La técnica gana. Pero esto se parece bastante al delirio. No sólo por la reacción de la gente ante la aparición de las contendientes, sino mirando y leyendo detenidamente las remeras que ostentan los integrantes del equipo de la “Tigresa” Acuña: “Cristina Presidente, Gildo gobernador, Curto intendente”. Es el tipo de remera que uno no se pondría ni para mirar la televisión en casa.
Están en juego dos títulos: el de la Asociación Mundial de Boxeo (AMB) y el del Consejo Mundial de Boxeo(CMB). Es comprensible que a veces los boxeadores se refieran a sí mismos como “gladiadores”. De hecho, el Luna Park parece un Coliseo romano en la época de los reyes augustos: un jab de la formoseña que ha sabido entrar por la puerta hace estallar de júbilo a los espectadores. Mi Virgilio acota una verdad (la vi repetida muchas veces y la oí otras cien desde que me la dijo al oído): “La Oliveras tiene mucho corazón, es una furia, pero avanza ciegamente. El centro del cuadrilátero es suyo, pero a la ‘Tigresa’ le gusta contraatacar. Y además sabe cómo hacerlo”. Sabias palabras, porque como no suele ocurrir con la realidad, todo parece ajustarse, a partir de allí, a lo dicho por mi Virgilio privado: la “Locomotora” avanza como una fiera, pero la derecha de la “Tigresa” hace el mismo ruido golpeando contra su cara que la mía, ahora, golpeando la mesa para imponer la autoridad que no tengo. Ella la tiene, y lo sabe, y si alguien no lo sabía, a partir del viernes a la madrugada, debería tenerlo claro: la técnica venció a la fuerza.

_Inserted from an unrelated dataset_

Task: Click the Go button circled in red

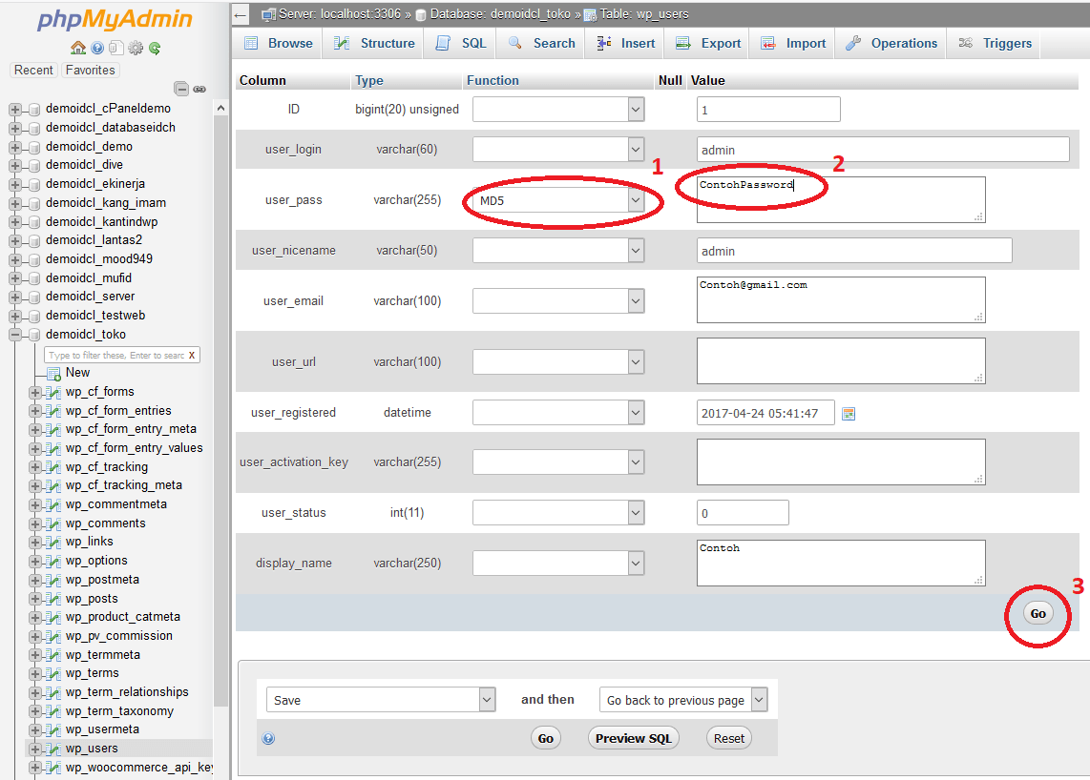Action: pos(1038,613)
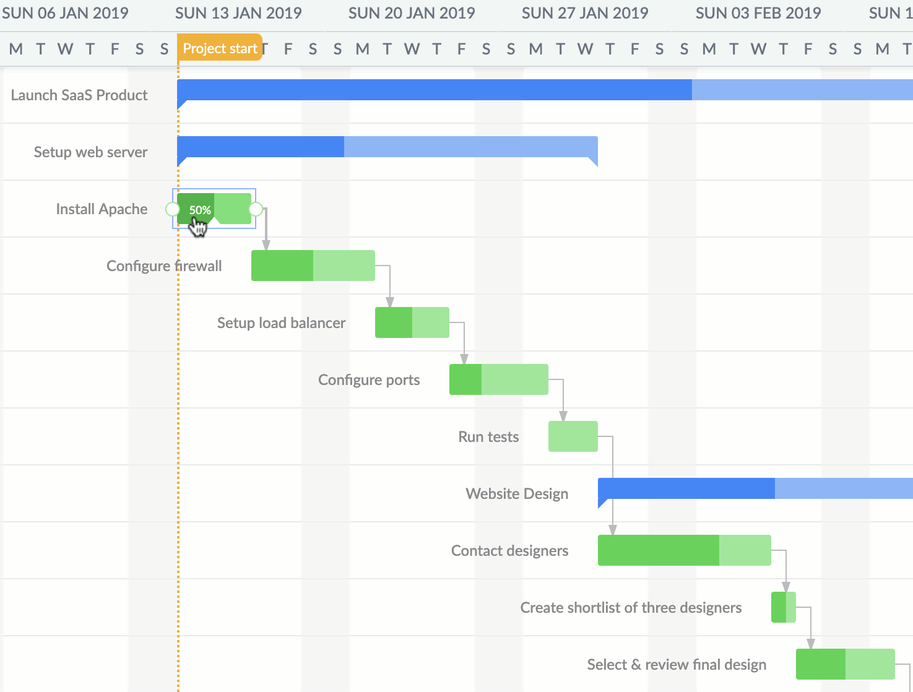This screenshot has width=913, height=692.
Task: Click the SUN 13 JAN 2019 week header
Action: tap(238, 12)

Algo imcomprensible: cuando en el 5º asalto la “Tigresa” logró derribar a la “Locomotora” de un zurdazo, el golpe fatal le fue propinado en la nuca, algo que se pudo ver a la perfección en la repetición en pantalla gigante.
Al finalizar el 10º round los jurados dictaminan: Miguel Acuña (93-97), Gustavo Padilla (94-95), Jesús Cova (91-98), todos dando la victoria a la “Tigresa”, que ahora ostenta el récord de 31 victorias y 5 derrotas, con 16 nocauts.
¿La revancha? En 120 días en Córdoba, la patria adoptiva de Alejandra Oliveras.